● What is needed
What's needed: every entry, printed exactly, minus the images.

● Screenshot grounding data

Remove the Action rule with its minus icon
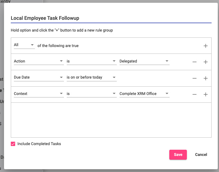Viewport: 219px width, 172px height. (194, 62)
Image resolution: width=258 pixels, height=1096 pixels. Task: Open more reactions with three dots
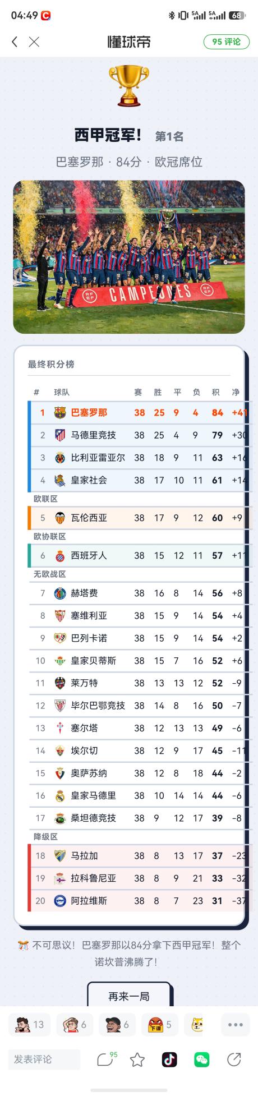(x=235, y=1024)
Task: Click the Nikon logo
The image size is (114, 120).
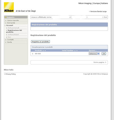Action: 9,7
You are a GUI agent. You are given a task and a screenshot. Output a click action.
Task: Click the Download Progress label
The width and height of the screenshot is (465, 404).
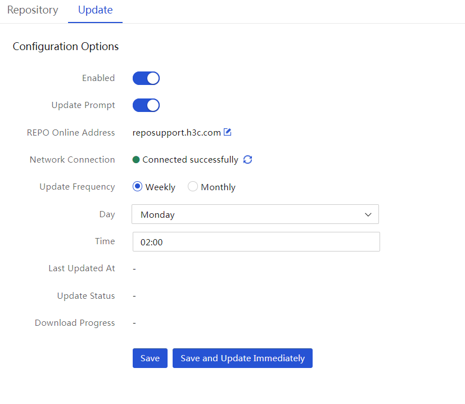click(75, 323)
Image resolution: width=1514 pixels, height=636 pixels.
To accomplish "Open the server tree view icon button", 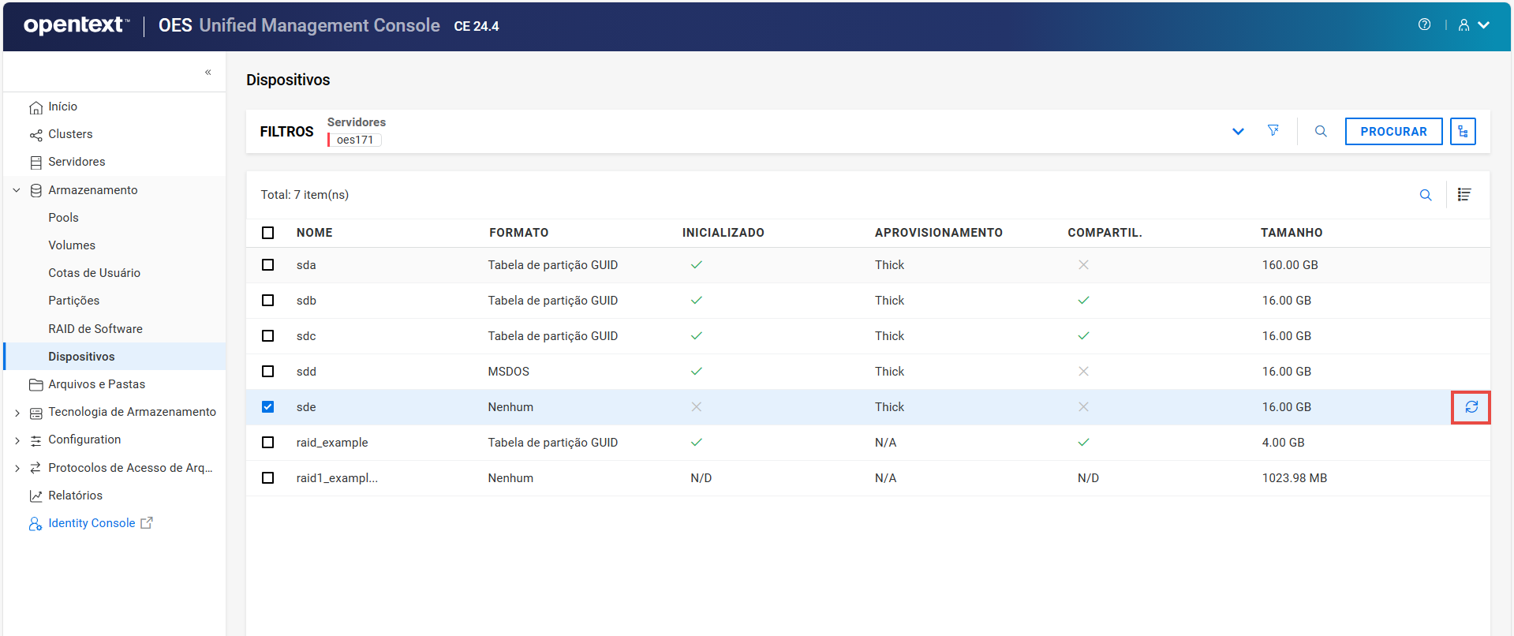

● Written response
Remove the Action rule with its minus icon
Viewport: 219px width, 172px height. (194, 62)
Image resolution: width=258 pixels, height=1096 pixels. Task: Open more reactions with three dots
(x=235, y=1024)
Task: Click the Nikon logo
The image size is (114, 120).
Action: 9,7
You are a GUI agent. You are given a task and a screenshot. Output a click action.
Task: Click the Download Progress label
The width and height of the screenshot is (465, 404).
click(75, 323)
Image resolution: width=1514 pixels, height=636 pixels.
To accomplish "Open the server tree view icon button", 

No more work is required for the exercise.